Dataset entries:
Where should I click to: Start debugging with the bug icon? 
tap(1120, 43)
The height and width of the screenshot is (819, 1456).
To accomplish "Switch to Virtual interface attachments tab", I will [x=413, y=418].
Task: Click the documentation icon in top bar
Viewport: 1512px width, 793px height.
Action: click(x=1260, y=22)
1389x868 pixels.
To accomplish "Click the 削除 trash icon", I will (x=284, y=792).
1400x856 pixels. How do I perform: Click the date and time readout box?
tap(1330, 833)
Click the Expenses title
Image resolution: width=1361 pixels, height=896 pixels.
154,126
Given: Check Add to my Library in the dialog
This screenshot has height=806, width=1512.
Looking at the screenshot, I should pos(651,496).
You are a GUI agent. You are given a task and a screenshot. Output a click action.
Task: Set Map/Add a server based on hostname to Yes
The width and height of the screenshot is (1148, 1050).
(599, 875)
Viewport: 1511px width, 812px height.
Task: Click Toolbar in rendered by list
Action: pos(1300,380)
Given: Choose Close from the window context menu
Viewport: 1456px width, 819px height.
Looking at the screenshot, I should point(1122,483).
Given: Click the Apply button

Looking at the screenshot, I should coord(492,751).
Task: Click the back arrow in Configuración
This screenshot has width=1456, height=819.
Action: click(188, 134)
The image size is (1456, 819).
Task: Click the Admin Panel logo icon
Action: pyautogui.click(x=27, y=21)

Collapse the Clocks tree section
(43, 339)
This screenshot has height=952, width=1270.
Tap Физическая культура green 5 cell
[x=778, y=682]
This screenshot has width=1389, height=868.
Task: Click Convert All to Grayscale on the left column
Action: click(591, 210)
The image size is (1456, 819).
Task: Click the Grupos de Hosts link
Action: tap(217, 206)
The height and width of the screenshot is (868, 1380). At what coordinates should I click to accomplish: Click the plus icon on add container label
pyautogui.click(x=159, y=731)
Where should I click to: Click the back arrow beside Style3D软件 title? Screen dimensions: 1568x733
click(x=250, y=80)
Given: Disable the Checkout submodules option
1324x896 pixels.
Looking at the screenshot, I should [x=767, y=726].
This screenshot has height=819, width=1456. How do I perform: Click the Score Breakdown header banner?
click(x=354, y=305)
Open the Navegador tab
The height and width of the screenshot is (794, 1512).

## WHAT THE EXERCISE ASKS
Taking the records above, retype every line from the one with "1400x856 pixels. How" down to the one with "Task: Click the back arrow in Configuración", exactly and with nothing else.

## TASK ANSWER
1400x856 pixels. How do I perform: Click the date and time readout box?
tap(1330, 833)
Click the Expenses title
Image resolution: width=1361 pixels, height=896 pixels.
154,126
Given: Check Add to my Library in the dialog
This screenshot has height=806, width=1512.
Looking at the screenshot, I should pos(651,496).
You are a GUI agent. You are given a task and a screenshot. Output a click action.
Task: Set Map/Add a server based on hostname to Yes
The width and height of the screenshot is (1148, 1050).
(599, 875)
Viewport: 1511px width, 812px height.
Task: Click Toolbar in rendered by list
Action: pos(1300,380)
Given: Choose Close from the window context menu
Viewport: 1456px width, 819px height.
Looking at the screenshot, I should point(1122,483).
Given: Click the Apply button

Looking at the screenshot, I should coord(492,751).
Task: Click the back arrow in Configuración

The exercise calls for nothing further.